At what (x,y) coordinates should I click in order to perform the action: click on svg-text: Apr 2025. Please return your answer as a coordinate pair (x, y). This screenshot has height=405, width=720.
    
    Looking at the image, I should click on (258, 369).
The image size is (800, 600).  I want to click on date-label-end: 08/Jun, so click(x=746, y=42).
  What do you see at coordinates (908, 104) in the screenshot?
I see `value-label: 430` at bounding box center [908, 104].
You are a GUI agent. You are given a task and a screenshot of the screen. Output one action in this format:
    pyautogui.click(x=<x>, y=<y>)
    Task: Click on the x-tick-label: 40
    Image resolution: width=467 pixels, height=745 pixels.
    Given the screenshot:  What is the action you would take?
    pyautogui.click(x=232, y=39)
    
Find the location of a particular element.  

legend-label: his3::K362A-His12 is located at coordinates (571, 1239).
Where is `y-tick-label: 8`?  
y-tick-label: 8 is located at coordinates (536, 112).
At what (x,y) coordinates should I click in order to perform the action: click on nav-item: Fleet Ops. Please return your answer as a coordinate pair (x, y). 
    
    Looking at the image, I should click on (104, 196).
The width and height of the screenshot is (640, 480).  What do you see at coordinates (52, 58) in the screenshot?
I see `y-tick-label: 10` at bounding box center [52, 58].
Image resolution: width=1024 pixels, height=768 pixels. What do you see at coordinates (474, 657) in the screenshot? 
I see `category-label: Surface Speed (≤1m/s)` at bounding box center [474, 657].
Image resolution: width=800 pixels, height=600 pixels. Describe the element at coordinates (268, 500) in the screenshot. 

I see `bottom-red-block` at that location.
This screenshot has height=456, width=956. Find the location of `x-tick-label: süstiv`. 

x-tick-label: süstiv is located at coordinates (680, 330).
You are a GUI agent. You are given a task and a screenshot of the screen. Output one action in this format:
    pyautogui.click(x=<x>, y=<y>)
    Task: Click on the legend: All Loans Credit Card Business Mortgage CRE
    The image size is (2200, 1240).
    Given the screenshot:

——

- **PROBLEM TO WORK ON**
Retype the entire listing above, reproducing every line without alteration.

- **YOUR RESPONSE**
At what (x,y) coordinates should I click in order to perform the action: click on svg-text: Apr 2025. Please return your answer as a coordinate pair (x, y). This screenshot has height=405, width=720.
    
    Looking at the image, I should click on (258, 369).
The image size is (800, 600).  I want to click on date-label-end: 08/Jun, so click(x=746, y=42).
  What do you see at coordinates (908, 104) in the screenshot?
I see `value-label: 430` at bounding box center [908, 104].
You are a GUI agent. You are given a task and a screenshot of the screen. Output one action in this format:
    pyautogui.click(x=<x>, y=<y>)
    Task: Click on the x-tick-label: 40
    Image resolution: width=467 pixels, height=745 pixels.
    Given the screenshot:  What is the action you would take?
    pyautogui.click(x=232, y=39)
    
Find the location of a particular element.  

legend-label: his3::K362A-His12 is located at coordinates (571, 1239).
Where is `y-tick-label: 8`?  
y-tick-label: 8 is located at coordinates (536, 112).
At what (x,y) coordinates should I click in order to perform the action: click on nav-item: Fleet Ops. Please return your answer as a coordinate pair (x, y). 
    
    Looking at the image, I should click on (104, 196).
The width and height of the screenshot is (640, 480).  What do you see at coordinates (52, 58) in the screenshot?
I see `y-tick-label: 10` at bounding box center [52, 58].
Image resolution: width=1024 pixels, height=768 pixels. What do you see at coordinates (474, 657) in the screenshot? 
I see `category-label: Surface Speed (≤1m/s)` at bounding box center [474, 657].
Image resolution: width=800 pixels, height=600 pixels. Describe the element at coordinates (268, 500) in the screenshot. 

I see `bottom-red-block` at that location.
This screenshot has height=456, width=956. Find the location of `x-tick-label: süstiv`. 

x-tick-label: süstiv is located at coordinates (680, 330).
You are a GUI agent. You are given a task and a screenshot of the screen. Output one action in this format:
    pyautogui.click(x=<x>, y=<y>)
    Task: Click on the legend: All Loans Credit Card Business Mortgage CRE
    The image size is (2200, 1240).
    Given the screenshot:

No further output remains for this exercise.